» **Stated goal**: Reproduce word for word the stretch of the basketball forum thread from "## sheefo13 (Jul" to "(Jun 5, 2003)".

Is that trade rumoured or are you just listing it as a possible one? 
i like miles on our team but i don't understand why cleveland would want troy.. they have lebron, ollie & bremer and they already have an undersized guard in wagner..


----------



## sheefo13 (Jul 13, 2002)

the trade could go many ways, the main people in the trade are defentaly darius and troy. the could swap troy and quincy lewis for darius miles and j r bremer. i really dont like the idea of that happening unless we got big z in the trade by adding big z for ervin and trenton hassell. 
i just hope that troy and wally are back before new years.


----------



## docj_18 (Jun 5, 2003)

According to NBA Shootaround on ESPN tonight, Wally isn't due back until late January now, possibly early Febuary.


----------



## KJay (Sep 22, 2002)

damn that's rough


----------



## PetroToZoran (Jul 2, 2003)

Any updates on Wally lately?


----------



## JonMatrix (Apr 8, 2003)

*Another Glen Rice?*

I remember a few years back Glen Rice had a foot problem similar to the one Wally has now. He didn't sit out as long as he should have and it got worse to the point where he went from a guy who could drive and shoot to a slow footed jumpshooter. It worked out for him at first because he was playing with Shaq and Kobe but after that his career went way downhill. 
But I think he should sit out at least until March to make sure his foot is healed....you don't want a Grant Hill type situation on your hands. And also....HIRE A NEW TRAINING STAFF! Their track record hasn't been very good recently....Hudson's ankle,Wally's foot, and Kandi's knee. All were told they were ready to play long before they should have. And all had to go to other doctors outside of the organization to figure out what was really going on with their respective injures.


----------



## kaniffmn (Jul 29, 2003)

it's time to look into trading wally. this is ridiculous. is ronald murray available????


----------



## Nashdaddy25 (Jan 13, 2004)

the wolves need a starting SF? man i must have been watching retro film of Spree. Hassell is a good enough 2 for us. Miles can start here at the 3? thats rediculous!!! the clips and cavs he didnt even start for, 2 horrible franchises, and he is gonna start on a top team. Hudson shouldnt be traded, he is out Nick Van Exel that the mavs used so well last year off the bench. Wally should be traded. The guy can only do one thing, Shoot, and he doesnt even do that that well. No defense, cant dribble, cant pass, the man is one dimentional. Look at what Devean George made him look like last year in the playoffs. If we were to trade Hud, it better be for a Ronald Murry, and pg off the bench that can score and play for us in the playoffs. If miles comes here for hud, that will rival Minny sending Ray Allen for marbury in the 98 draft, minny drafting that point guard from spain(he played last year, dont remember his name, he sucked), and signing Joe Smith under the table as the dumbest move in franchise history.

» **Dataset**:
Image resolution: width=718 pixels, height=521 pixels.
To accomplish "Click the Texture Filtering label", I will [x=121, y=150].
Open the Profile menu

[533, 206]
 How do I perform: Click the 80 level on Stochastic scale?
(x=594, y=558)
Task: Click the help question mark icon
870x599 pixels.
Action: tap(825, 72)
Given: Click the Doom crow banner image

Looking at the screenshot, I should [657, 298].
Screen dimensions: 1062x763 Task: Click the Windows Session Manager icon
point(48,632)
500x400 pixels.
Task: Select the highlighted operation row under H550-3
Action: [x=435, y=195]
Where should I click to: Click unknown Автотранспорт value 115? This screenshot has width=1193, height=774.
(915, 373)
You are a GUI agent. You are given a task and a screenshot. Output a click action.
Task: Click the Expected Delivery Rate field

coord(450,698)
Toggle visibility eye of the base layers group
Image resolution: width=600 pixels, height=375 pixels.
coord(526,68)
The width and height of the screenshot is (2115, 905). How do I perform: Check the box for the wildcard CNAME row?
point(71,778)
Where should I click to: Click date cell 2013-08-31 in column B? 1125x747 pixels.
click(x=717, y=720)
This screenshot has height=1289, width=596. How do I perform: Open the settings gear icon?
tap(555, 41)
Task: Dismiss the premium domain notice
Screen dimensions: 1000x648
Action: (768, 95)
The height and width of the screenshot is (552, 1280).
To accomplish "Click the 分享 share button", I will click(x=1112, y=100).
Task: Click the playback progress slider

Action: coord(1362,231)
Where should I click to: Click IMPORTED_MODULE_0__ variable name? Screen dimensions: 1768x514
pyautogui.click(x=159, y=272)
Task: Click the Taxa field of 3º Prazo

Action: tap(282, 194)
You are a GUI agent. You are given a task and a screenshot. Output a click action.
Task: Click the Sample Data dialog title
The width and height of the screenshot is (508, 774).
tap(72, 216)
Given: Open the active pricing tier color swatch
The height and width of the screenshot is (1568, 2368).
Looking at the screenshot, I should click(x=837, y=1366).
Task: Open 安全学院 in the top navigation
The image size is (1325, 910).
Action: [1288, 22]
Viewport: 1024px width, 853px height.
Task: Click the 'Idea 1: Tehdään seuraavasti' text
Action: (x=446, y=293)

» **Exercise answer**:
## sheefo13 (Jul 13, 2002)

the trade could go many ways, the main people in the trade are defentaly darius and troy. the could swap troy and quincy lewis for darius miles and j r bremer. i really dont like the idea of that happening unless we got big z in the trade by adding big z for ervin and trenton hassell. 
i just hope that troy and wally are back before new years.


----------



## docj_18 (Jun 5, 2003)